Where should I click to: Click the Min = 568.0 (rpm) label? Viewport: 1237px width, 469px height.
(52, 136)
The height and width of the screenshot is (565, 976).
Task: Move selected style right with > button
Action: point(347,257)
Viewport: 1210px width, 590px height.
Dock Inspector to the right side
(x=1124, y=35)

----

• Task to complete: Reproduce the material above without altering a single character.

• Exercise response:
Where should I click to: Click the Min = 568.0 (rpm) label? Viewport: 1237px width, 469px height.
(52, 136)
The height and width of the screenshot is (565, 976).
Task: Move selected style right with > button
Action: point(347,257)
Viewport: 1210px width, 590px height.
Dock Inspector to the right side
(x=1124, y=35)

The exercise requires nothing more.